## EXERCISE OBJECTIVE
Every line of the material below, from the top through the line with "You are a computer-use agent. Viewport: 627px", should be reproduced exactly.

## DATA FOR PROCESSING

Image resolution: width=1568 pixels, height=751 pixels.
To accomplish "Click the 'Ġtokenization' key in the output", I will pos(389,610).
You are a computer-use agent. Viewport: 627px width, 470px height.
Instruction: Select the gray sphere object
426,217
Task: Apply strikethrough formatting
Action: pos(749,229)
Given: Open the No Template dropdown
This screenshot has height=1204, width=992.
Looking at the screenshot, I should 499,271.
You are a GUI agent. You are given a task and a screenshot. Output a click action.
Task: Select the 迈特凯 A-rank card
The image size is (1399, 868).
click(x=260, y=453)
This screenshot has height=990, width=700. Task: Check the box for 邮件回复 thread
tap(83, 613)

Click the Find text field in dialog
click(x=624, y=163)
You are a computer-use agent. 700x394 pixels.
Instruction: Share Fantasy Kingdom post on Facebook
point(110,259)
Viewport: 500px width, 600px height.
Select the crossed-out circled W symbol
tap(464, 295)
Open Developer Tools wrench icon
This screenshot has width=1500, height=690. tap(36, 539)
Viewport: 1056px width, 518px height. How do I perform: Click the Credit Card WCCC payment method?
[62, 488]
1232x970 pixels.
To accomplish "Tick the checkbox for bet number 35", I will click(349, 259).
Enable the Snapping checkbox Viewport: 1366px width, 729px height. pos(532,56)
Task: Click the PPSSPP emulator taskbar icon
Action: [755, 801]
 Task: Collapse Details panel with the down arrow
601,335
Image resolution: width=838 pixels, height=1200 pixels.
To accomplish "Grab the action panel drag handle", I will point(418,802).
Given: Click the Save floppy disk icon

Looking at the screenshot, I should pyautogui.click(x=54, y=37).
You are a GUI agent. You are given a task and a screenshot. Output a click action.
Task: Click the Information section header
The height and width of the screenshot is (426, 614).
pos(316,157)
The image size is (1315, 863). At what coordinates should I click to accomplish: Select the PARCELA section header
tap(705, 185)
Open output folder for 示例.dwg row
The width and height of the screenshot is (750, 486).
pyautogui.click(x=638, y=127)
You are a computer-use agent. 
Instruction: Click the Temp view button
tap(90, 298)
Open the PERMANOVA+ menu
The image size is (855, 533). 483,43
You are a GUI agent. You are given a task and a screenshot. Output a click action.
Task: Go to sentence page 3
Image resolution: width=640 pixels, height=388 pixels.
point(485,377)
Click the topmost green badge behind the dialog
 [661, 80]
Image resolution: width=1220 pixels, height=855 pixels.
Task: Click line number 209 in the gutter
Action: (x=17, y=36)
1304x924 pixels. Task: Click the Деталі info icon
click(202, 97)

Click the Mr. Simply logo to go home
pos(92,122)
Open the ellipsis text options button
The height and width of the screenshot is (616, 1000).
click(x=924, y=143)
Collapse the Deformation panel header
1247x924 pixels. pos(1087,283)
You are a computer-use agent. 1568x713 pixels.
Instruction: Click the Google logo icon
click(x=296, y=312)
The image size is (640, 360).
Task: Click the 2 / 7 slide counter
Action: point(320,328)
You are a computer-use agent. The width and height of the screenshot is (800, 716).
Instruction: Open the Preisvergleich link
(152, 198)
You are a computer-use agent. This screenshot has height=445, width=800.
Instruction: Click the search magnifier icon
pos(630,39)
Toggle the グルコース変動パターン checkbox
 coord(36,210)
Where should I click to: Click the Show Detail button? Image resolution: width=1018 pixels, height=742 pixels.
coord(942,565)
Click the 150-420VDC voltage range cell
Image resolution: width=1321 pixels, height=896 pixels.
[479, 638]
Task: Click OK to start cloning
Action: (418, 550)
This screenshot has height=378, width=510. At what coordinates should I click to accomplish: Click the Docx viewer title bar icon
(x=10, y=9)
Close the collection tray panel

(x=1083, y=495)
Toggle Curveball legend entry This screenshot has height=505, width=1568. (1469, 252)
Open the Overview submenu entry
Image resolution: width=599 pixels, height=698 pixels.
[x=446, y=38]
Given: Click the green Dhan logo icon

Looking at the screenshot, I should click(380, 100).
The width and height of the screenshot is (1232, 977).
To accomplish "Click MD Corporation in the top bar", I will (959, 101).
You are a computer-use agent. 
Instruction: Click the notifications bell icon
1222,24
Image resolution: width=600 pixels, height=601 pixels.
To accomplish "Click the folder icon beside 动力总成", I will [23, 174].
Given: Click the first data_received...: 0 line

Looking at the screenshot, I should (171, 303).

## FINAL ANSWER
Image resolution: width=1568 pixels, height=751 pixels.
To accomplish "Click the 'Ġtokenization' key in the output", I will pos(389,610).
You are a computer-use agent. Viewport: 627px width, 470px height.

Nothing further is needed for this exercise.